* _RECORDS PROVIDED_:
· · · ·

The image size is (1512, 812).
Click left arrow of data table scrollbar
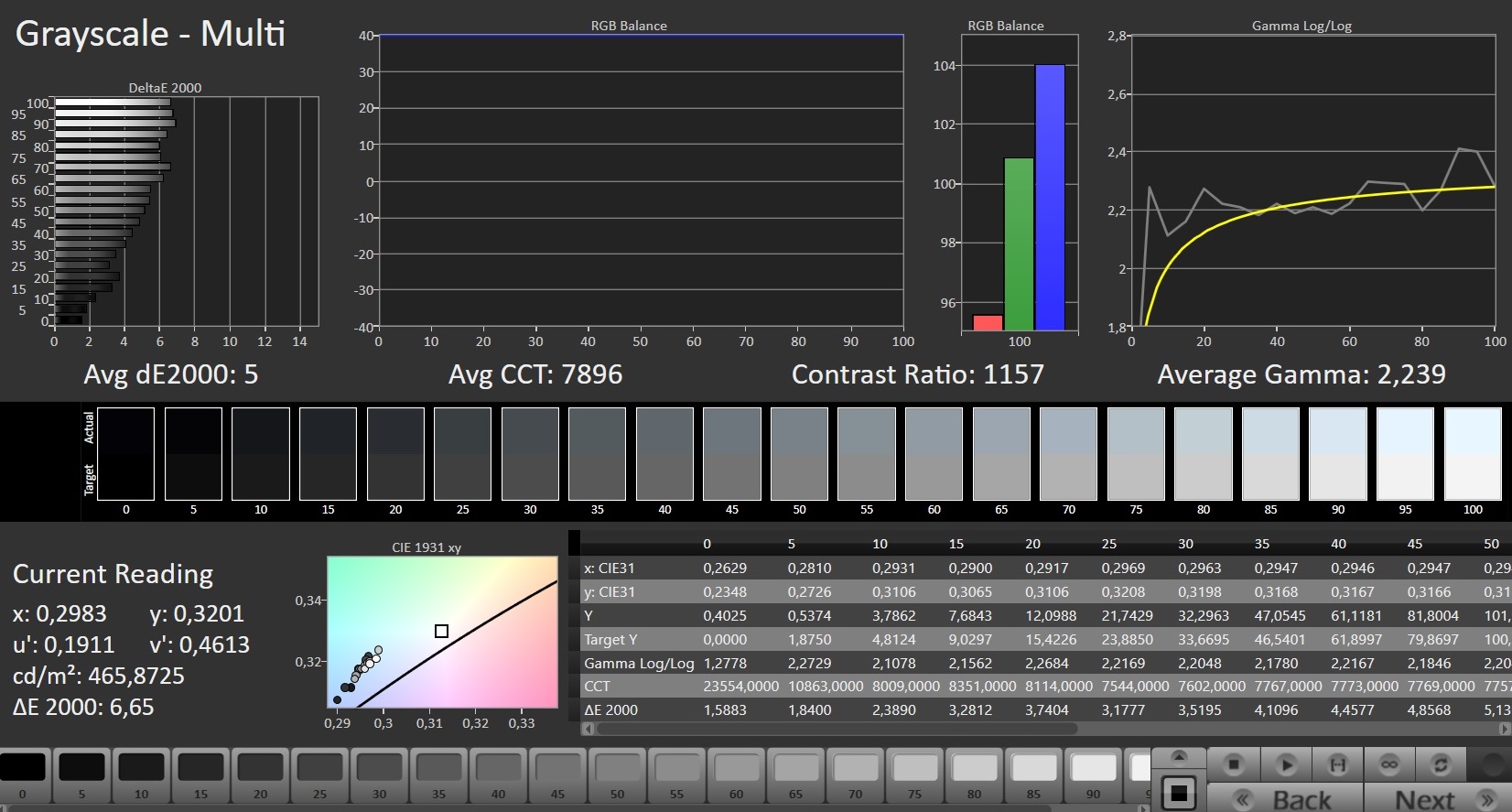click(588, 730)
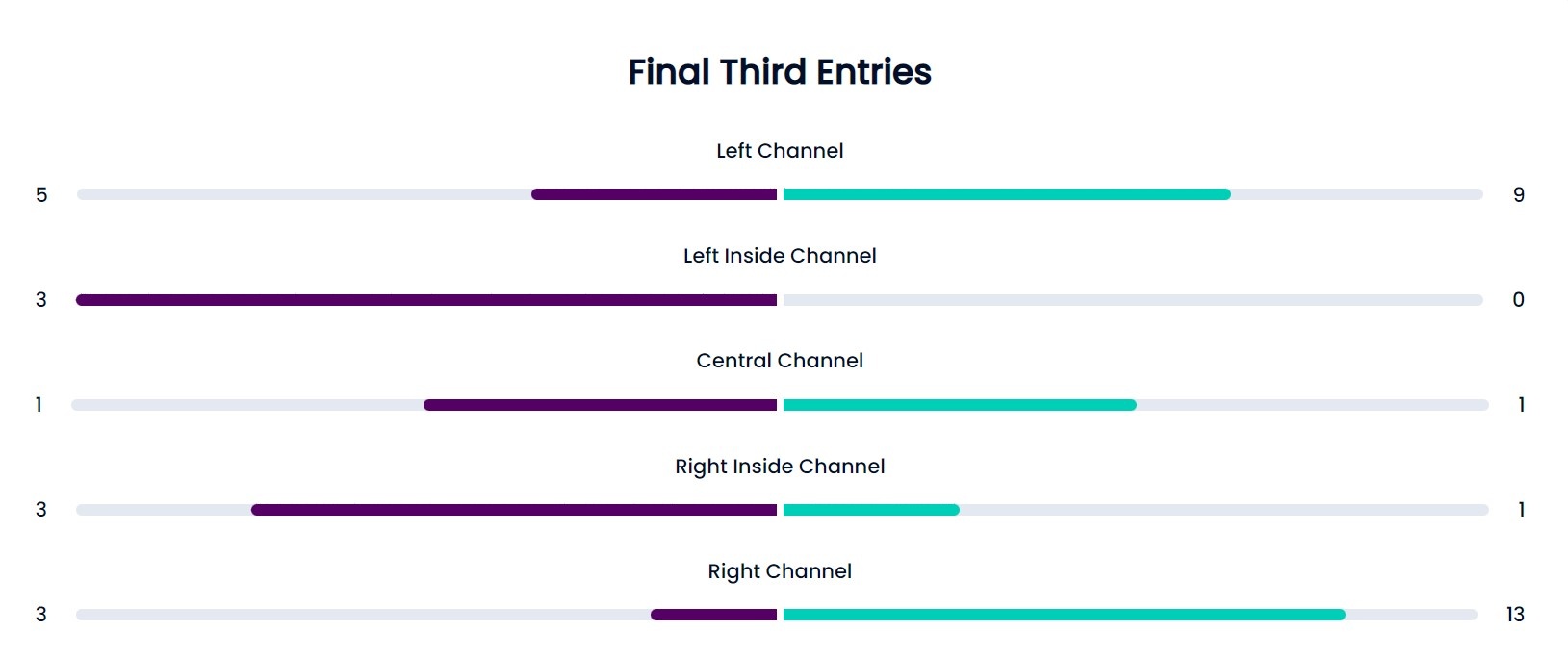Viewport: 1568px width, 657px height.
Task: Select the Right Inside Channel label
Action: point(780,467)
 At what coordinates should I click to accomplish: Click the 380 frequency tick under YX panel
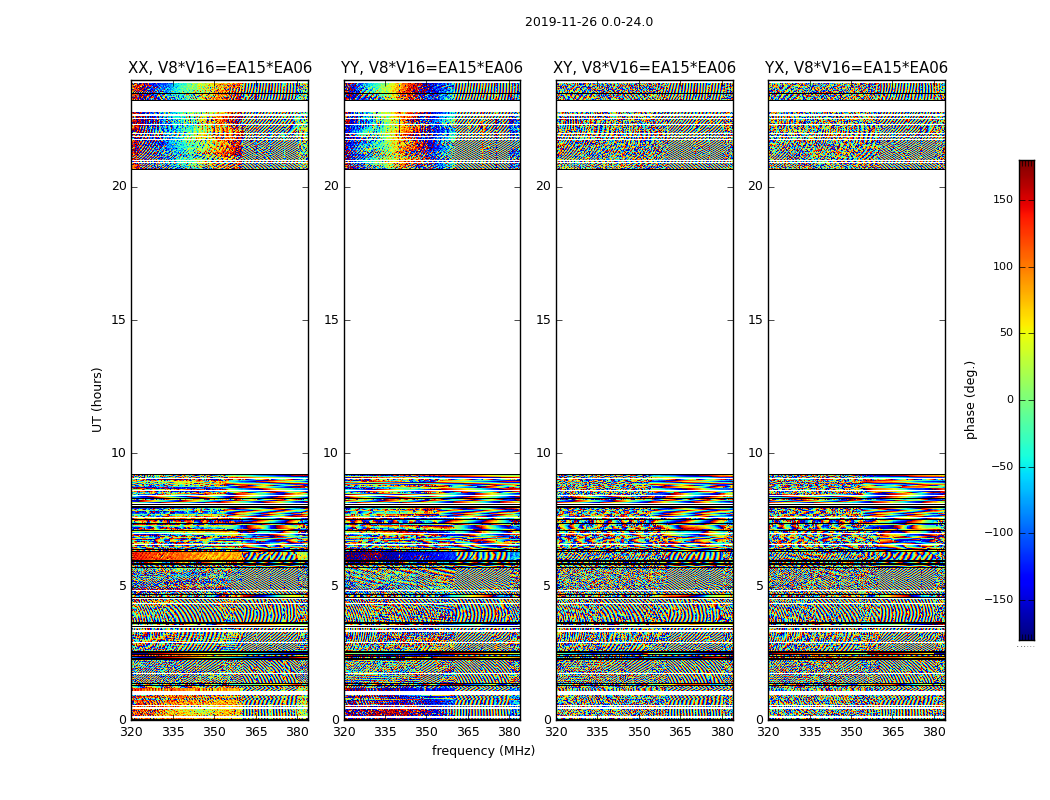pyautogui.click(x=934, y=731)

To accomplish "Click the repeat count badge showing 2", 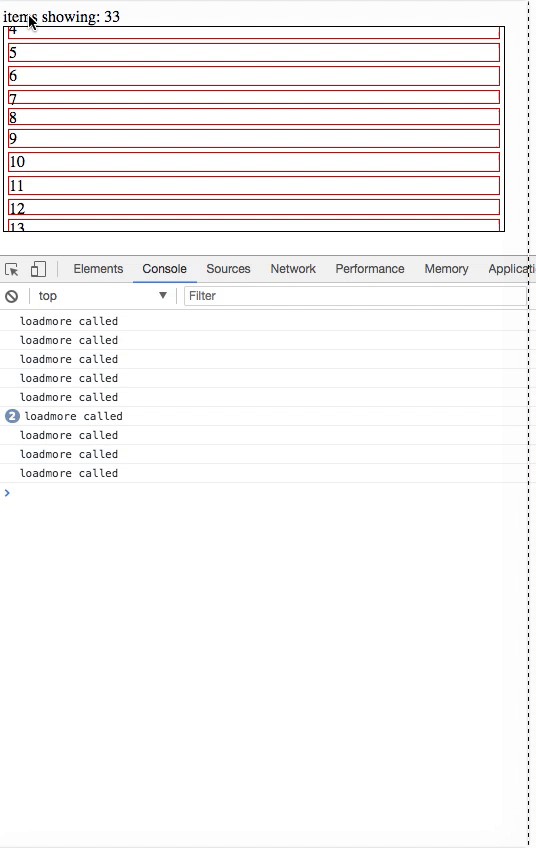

· · · ·

* _WORK TO BE COMPLETED_: Your copy should hold exactly and only the lines from the one containing "Click left arrow of data table scrollbar" through the end of the material, inclusive, repeated word for word and without pictures.

* _TASK RESPONSE_:
Click left arrow of data table scrollbar
click(588, 730)
Viewport: 1568px width, 657px height.
Task: Select the Right Inside Channel label
Action: point(780,467)
 At what coordinates should I click to accomplish: Click the 380 frequency tick under YX panel
pyautogui.click(x=934, y=731)

To accomplish "Click the repeat count badge showing 2", 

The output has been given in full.